Growing up is hard enough already. Its hard enough to deal with peer pressure, bullies, grades, teachers, friends, or so called ones. It’s hard enough without having to throw a big question mark above our heads screaming yes world, this girl is confused. Thrown into a world where happiness is not gained, but discovered. A world of lies, of conflict, of hurt. A world where the biggest struggle is no longer what type of cake to have at your birthday party or what movie to watch. A world where pain is no longer scraped knees and bruised elbows. A world of 7 billion where “Laura” is just another name, a number.

Eventually we reach our teenage days. Bright red zits and an awkward body that seems to be changing with the moon. A raging tidal wave of hormones and to top it off, the onset of an identity crisis. “Who am I?” we wonder. Are we our names? Are we defined by our minds or our spirits? Our abilities to laugh or think or feel love, joy, pain? Are we defined by our exterior motives or interior drives? A time where we are told to achieve, to dream, to hope. Where we strive for our hardest and when you can’t push anymore you keep pushing.

You are balancing on a tightrope, trying to fit in everything in a 24 hour day; school, work, family, friends, homework, chores, school, work, family, friends, homework, chores, school, work- but where is the time for me? How could we ever know who we are if we never spend time with ourselves? If you never take a moment for you? “But Laura, I don’t have time”. You have a life time to do everything else, but what’s the point when you can’t even make time for yourself? When the thought of you is but a distant shadow. When you can’t recognize your own reflection because you don’t know who that person staring back at you is. “That’s not me,” you’ll say. “I am thinner, I have brighter skin, my hair is thicker, I don’t have bags under my eyes. Not like that”. Stop. Because how would you know?

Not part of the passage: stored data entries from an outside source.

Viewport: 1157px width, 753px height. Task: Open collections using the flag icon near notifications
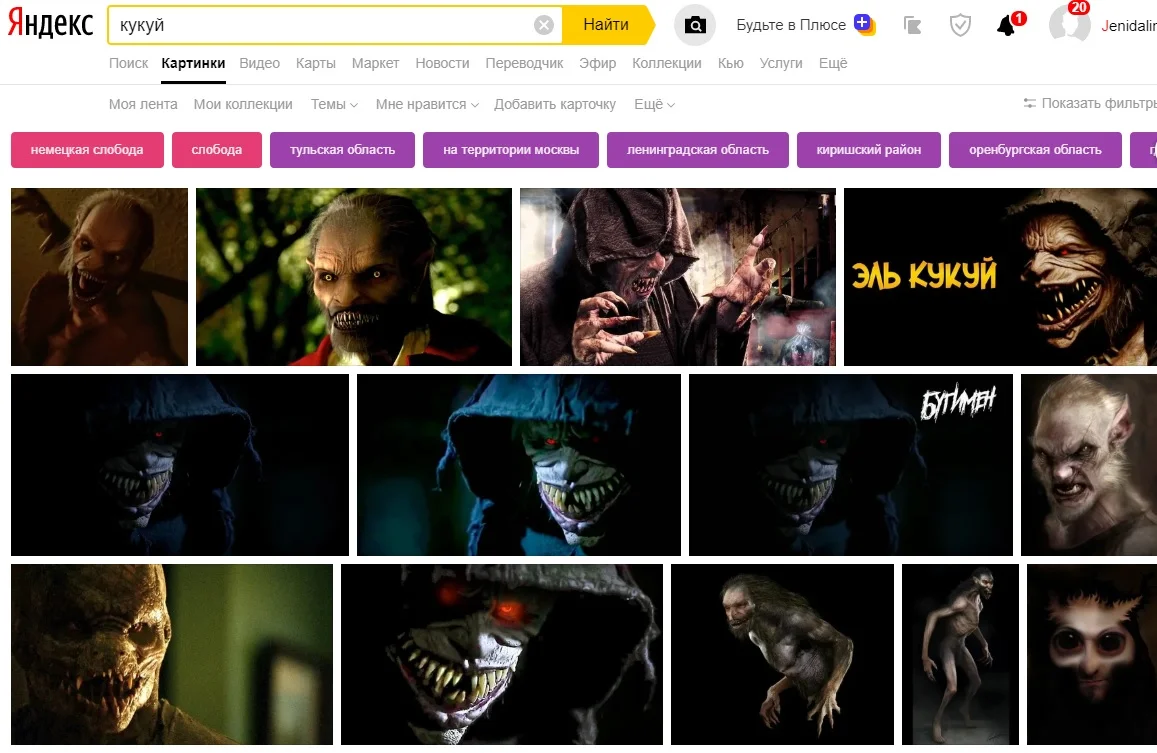pos(912,24)
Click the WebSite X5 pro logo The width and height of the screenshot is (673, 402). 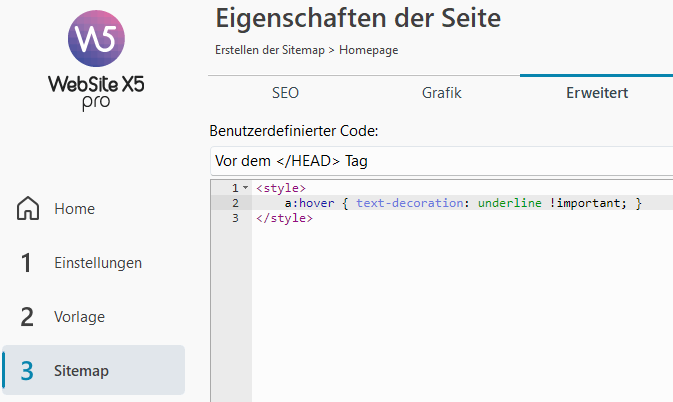97,64
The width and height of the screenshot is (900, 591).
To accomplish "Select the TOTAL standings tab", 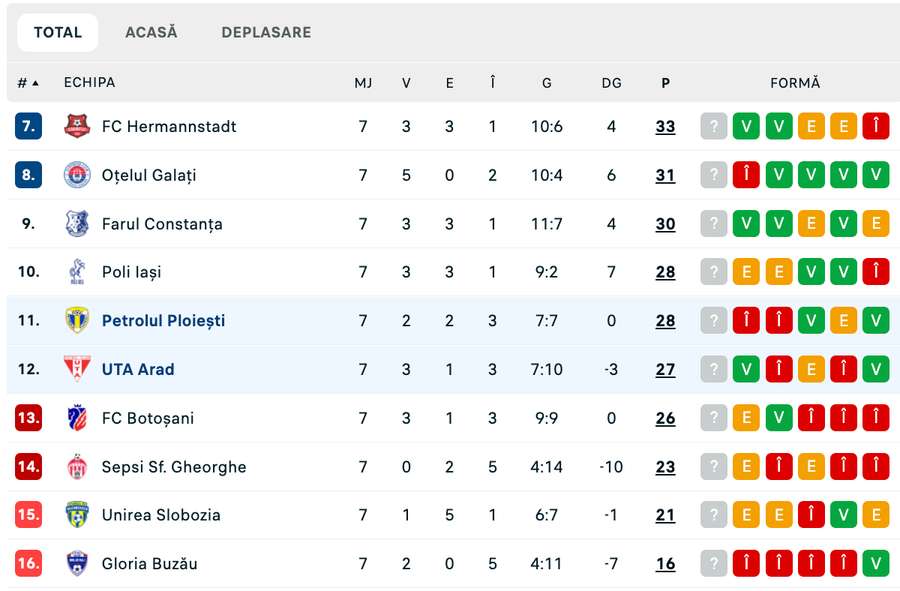I will [x=58, y=32].
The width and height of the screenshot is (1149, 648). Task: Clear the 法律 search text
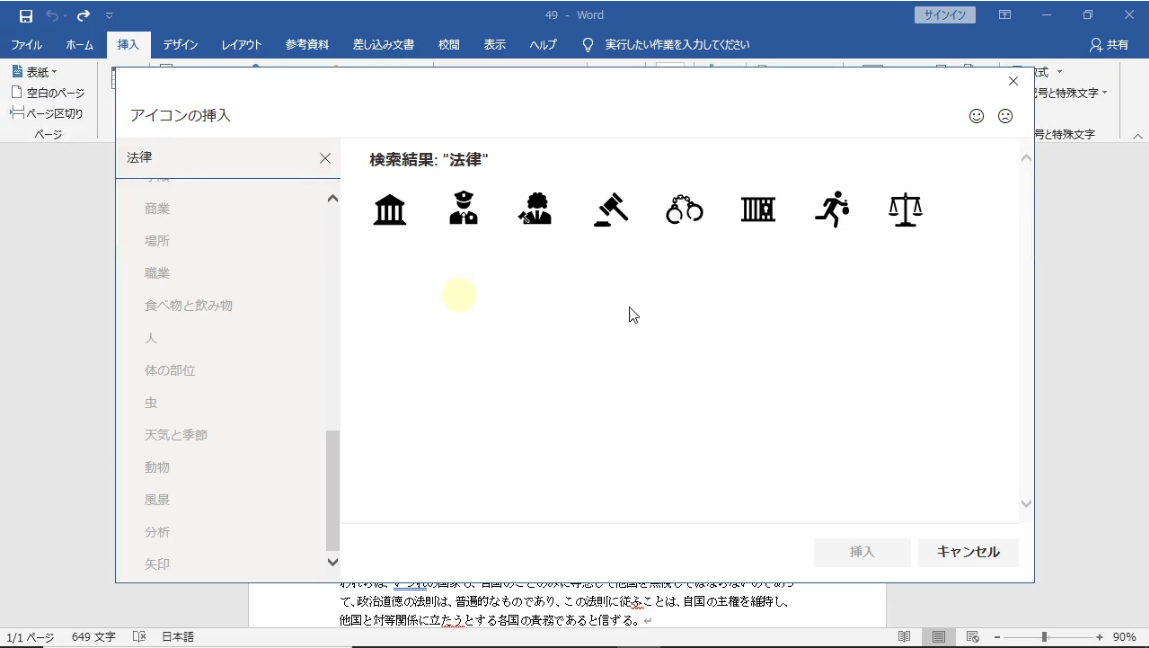coord(325,158)
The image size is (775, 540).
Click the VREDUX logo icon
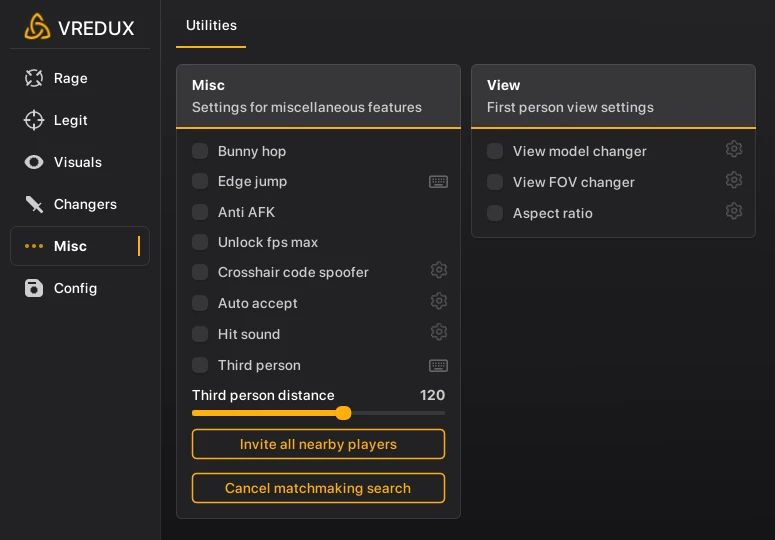[x=37, y=27]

We live in a world of self-abuse, self-hatred, self-torture. Where our youth are sent away for starving themselves, hurting themselves, sometimes for being themselves. We live in a world of clouds and storms, fighting to get through. But what if I asked you to find the sunshine? If I asked you to push above the clouds, close your eyes, stretch your fingers, and feel the warmth? We spend our lives so unsure, roaming around trying to find peace when we don’t realize we are walking in circles. We look outwards to answer our hardest questions when we really should be looking in.

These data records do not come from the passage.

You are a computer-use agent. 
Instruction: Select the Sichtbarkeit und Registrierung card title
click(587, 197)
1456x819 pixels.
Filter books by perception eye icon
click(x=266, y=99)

What if I said you weren’t defined by your actions, your words, your interests, successes and failures? Would you hesitate, would you be unsure? Why can’t we be confident and say I will, I could be, I am?

I am a daughter, I am a swimmer. I am a leader, I am strong, I am kind. I am clumsy, I am worried, I am a social butterfly and I am a dreamer. I am a fighter. I am a survivor. I am not sure who I’m supposed to be. I may not be who you want me to be but I am me. And no one can take that away. No one. What if we no longer asked, but instead we answered. What if we took the question “who am I”, rearranged, and said this is “who I am”.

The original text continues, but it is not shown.